Brief. For every entry that follows, return an identical copy.
----- Data supplied -----
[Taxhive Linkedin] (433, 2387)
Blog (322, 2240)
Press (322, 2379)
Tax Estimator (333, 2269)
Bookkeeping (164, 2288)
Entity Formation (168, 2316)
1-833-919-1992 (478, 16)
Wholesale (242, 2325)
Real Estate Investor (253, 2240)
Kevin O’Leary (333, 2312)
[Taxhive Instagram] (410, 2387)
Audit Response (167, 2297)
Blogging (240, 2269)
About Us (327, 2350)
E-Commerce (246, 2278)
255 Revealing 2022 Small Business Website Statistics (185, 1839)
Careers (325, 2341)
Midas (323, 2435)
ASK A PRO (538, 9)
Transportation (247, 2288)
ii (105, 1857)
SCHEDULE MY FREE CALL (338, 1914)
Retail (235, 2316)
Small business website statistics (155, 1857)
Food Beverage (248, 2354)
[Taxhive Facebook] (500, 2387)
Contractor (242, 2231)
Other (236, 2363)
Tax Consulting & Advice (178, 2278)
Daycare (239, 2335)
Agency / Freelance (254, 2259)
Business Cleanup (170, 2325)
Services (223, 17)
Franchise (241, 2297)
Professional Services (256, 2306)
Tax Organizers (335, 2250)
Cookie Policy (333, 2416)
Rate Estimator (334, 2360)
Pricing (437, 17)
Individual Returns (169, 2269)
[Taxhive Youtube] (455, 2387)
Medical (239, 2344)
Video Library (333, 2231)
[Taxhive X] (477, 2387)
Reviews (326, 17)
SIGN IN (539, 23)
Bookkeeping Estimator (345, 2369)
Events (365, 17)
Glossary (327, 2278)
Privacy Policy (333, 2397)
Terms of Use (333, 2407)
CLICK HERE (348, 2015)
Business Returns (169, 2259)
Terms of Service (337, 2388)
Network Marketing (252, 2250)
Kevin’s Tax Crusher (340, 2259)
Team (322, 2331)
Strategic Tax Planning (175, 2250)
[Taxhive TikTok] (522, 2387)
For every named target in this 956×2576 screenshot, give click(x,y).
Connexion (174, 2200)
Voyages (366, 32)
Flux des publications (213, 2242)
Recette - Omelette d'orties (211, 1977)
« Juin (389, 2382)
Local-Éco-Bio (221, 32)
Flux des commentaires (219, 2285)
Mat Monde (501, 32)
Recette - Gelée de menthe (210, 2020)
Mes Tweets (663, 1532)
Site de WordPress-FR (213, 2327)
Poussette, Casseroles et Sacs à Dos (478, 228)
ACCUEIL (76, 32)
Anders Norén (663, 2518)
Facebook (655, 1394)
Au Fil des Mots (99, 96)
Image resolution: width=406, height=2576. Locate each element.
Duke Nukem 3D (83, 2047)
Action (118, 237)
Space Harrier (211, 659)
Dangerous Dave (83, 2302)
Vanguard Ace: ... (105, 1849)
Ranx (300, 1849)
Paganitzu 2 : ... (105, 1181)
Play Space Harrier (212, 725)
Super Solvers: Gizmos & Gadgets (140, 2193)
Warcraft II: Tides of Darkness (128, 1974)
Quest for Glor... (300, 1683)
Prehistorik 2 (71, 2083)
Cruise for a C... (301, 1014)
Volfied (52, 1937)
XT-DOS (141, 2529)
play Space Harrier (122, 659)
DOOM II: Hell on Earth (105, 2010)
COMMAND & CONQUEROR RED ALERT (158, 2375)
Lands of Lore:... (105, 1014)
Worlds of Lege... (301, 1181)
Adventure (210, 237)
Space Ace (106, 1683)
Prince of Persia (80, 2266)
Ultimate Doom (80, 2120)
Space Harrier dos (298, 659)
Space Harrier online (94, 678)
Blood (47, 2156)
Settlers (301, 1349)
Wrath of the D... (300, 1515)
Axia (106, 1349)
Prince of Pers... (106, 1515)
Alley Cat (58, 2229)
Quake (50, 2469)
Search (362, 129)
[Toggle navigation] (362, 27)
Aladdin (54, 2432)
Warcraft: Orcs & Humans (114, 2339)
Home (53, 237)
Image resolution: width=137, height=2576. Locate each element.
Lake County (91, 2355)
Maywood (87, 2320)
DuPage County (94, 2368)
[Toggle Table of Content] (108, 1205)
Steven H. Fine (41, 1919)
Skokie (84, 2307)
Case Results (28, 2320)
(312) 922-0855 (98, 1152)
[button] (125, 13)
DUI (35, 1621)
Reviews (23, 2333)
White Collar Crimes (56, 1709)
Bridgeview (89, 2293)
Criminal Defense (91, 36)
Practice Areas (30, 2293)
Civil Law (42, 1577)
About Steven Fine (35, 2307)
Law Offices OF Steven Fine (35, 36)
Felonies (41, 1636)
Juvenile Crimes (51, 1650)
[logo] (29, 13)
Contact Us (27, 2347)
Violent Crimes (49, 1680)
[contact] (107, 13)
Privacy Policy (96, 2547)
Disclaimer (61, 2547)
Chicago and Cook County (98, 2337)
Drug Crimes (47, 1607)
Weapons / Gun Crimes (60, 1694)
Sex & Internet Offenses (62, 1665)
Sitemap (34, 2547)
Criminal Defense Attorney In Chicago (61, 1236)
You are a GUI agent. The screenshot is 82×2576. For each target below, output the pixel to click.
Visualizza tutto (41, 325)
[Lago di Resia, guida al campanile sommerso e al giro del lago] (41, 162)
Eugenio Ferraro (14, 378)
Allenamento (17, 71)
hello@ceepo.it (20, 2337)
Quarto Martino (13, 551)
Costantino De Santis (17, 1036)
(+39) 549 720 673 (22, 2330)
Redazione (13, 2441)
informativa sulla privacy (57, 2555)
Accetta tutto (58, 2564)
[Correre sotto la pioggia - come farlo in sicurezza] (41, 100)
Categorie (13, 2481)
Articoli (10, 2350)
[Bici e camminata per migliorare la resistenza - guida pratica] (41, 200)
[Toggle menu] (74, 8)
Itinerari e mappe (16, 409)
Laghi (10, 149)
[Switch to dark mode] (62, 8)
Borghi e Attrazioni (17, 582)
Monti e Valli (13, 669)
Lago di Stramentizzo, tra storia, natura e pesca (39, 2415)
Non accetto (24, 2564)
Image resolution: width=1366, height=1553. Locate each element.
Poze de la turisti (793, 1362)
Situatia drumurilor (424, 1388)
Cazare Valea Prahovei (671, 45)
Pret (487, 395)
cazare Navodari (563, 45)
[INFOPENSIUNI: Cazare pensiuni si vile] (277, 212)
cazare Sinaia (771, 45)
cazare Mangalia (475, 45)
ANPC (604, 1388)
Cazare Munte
-----
Response area.
[Taxhive Linkedin] (433, 2387)
Blog (322, 2240)
Press (322, 2379)
Tax Estimator (333, 2269)
Bookkeeping (164, 2288)
Entity Formation (168, 2316)
1-833-919-1992 (478, 16)
Wholesale (242, 2325)
Real Estate Investor (253, 2240)
Kevin O’Leary (333, 2312)
[Taxhive Instagram] (410, 2387)
Audit Response (167, 2297)
Blogging (240, 2269)
About Us (327, 2350)
E-Commerce (246, 2278)
255 Revealing 2022 Small Business Website Statistics (185, 1839)
Careers (325, 2341)
Midas (323, 2435)
ASK A PRO (538, 9)
Transportation (247, 2288)
ii (105, 1857)
SCHEDULE MY FREE CALL (338, 1914)
Retail (235, 2316)
Small business website statistics (155, 1857)
Food Beverage (248, 2354)
[Taxhive Facebook] (500, 2387)
Contractor (242, 2231)
Other (236, 2363)
Tax Consulting & Advice (178, 2278)
Daycare (239, 2335)
Agency / Freelance (254, 2259)
Business Cleanup (170, 2325)
Services (223, 17)
Franchise (241, 2297)
Professional Services (256, 2306)
Tax Organizers (335, 2250)
Cookie Policy (333, 2416)
Rate Estimator (334, 2360)
Pricing (437, 17)
Individual Returns (169, 2269)
[Taxhive Youtube] (455, 2387)
Medical (239, 2344)
Video Library (333, 2231)
[Taxhive X] (477, 2387)
Reviews (326, 17)
SIGN IN (539, 23)
Bookkeeping Estimator (345, 2369)
Events (365, 17)
Glossary (327, 2278)
Privacy Policy (333, 2397)
Terms of Use (333, 2407)
CLICK HERE (348, 2015)
Business Returns (169, 2259)
Terms of Service (337, 2388)
Network Marketing (252, 2250)
Kevin’s Tax Crusher (340, 2259)
Team (322, 2331)
Strategic Tax Planning (175, 2250)
[Taxhive TikTok] (522, 2387)
For every named target in this 956×2576 screenshot, give click(x,y).
Connexion (174, 2200)
Voyages (366, 32)
Flux des publications (213, 2242)
Recette - Omelette d'orties (211, 1977)
« Juin (389, 2382)
Local-Éco-Bio (221, 32)
Flux des commentaires (219, 2285)
Mat Monde (501, 32)
Recette - Gelée de menthe (210, 2020)
Mes Tweets (663, 1532)
Site de WordPress-FR (213, 2327)
Poussette, Casseroles et Sacs à Dos (478, 228)
ACCUEIL (76, 32)
Anders Norén (663, 2518)
Facebook (655, 1394)
Au Fil des Mots (99, 96)
Image resolution: width=406, height=2576. Locate each element.
Duke Nukem 3D (83, 2047)
Action (118, 237)
Space Harrier (211, 659)
Dangerous Dave (83, 2302)
Vanguard Ace: ... (105, 1849)
Ranx (300, 1849)
Paganitzu 2 : ... (105, 1181)
Play Space Harrier (212, 725)
Super Solvers: Gizmos & Gadgets (140, 2193)
Warcraft II: Tides of Darkness (128, 1974)
Quest for Glor... (300, 1683)
Prehistorik 2 (71, 2083)
Cruise for a C... (301, 1014)
Volfied (52, 1937)
XT-DOS (141, 2529)
play Space Harrier (122, 659)
DOOM II: Hell on Earth (105, 2010)
COMMAND & CONQUEROR RED ALERT (158, 2375)
Lands of Lore:... (105, 1014)
Worlds of Lege... (301, 1181)
Adventure (210, 237)
Space Ace (106, 1683)
Prince of Persia (80, 2266)
Ultimate Doom (80, 2120)
Space Harrier dos (298, 659)
Space Harrier online (94, 678)
Blood (47, 2156)
Settlers (301, 1349)
Wrath of the D... (300, 1515)
Axia (106, 1349)
Prince of Pers... (106, 1515)
Alley Cat (58, 2229)
Quake (50, 2469)
Search (362, 129)
[Toggle navigation] (362, 27)
Aladdin (54, 2432)
Warcraft: Orcs & Humans (114, 2339)
Home (53, 237)
Image resolution: width=137, height=2576. Locate each element.
Lake County (91, 2355)
Maywood (87, 2320)
DuPage County (94, 2368)
[Toggle Table of Content] (108, 1205)
Steven H. Fine (41, 1919)
Skokie (84, 2307)
Case Results (28, 2320)
(312) 922-0855 (98, 1152)
[button] (125, 13)
DUI (35, 1621)
Reviews (23, 2333)
White Collar Crimes (56, 1709)
Bridgeview (89, 2293)
Criminal Defense (91, 36)
Practice Areas (30, 2293)
Civil Law (42, 1577)
About Steven Fine (35, 2307)
Law Offices OF Steven Fine (35, 36)
Felonies (41, 1636)
Juvenile Crimes (51, 1650)
[logo] (29, 13)
Contact Us (27, 2347)
Violent Crimes (49, 1680)
[contact] (107, 13)
Privacy Policy (96, 2547)
Disclaimer (61, 2547)
Chicago and Cook County (98, 2337)
Drug Crimes (47, 1607)
Weapons / Gun Crimes (60, 1694)
Sex & Internet Offenses (62, 1665)
Sitemap (34, 2547)
Criminal Defense Attorney In Chicago (61, 1236)
You are a GUI agent. The screenshot is 82×2576. For each target below, output the pixel to click.
Visualizza tutto (41, 325)
[Lago di Resia, guida al campanile sommerso e al giro del lago] (41, 162)
Eugenio Ferraro (14, 378)
Allenamento (17, 71)
hello@ceepo.it (20, 2337)
Quarto Martino (13, 551)
Costantino De Santis (17, 1036)
(+39) 549 720 673 (22, 2330)
Redazione (13, 2441)
informativa sulla privacy (57, 2555)
Accetta tutto (58, 2564)
[Correre sotto la pioggia - come farlo in sicurezza] (41, 100)
Categorie (13, 2481)
Articoli (10, 2350)
[Bici e camminata per migliorare la resistenza - guida pratica] (41, 200)
[Toggle menu] (74, 8)
Itinerari e mappe (16, 409)
Laghi (10, 149)
[Switch to dark mode] (62, 8)
Borghi e Attrazioni (17, 582)
Monti e Valli (13, 669)
Lago di Stramentizzo, tra storia, natura e pesca (39, 2415)
Non accetto (24, 2564)
Image resolution: width=1366, height=1553. Locate each element.
Poze de la turisti (793, 1362)
Situatia drumurilor (424, 1388)
Cazare Valea Prahovei (671, 45)
Pret (487, 395)
cazare Navodari (563, 45)
[INFOPENSIUNI: Cazare pensiuni si vile] (277, 212)
cazare Sinaia (771, 45)
cazare Mangalia (475, 45)
ANPC (604, 1388)
Cazare Munte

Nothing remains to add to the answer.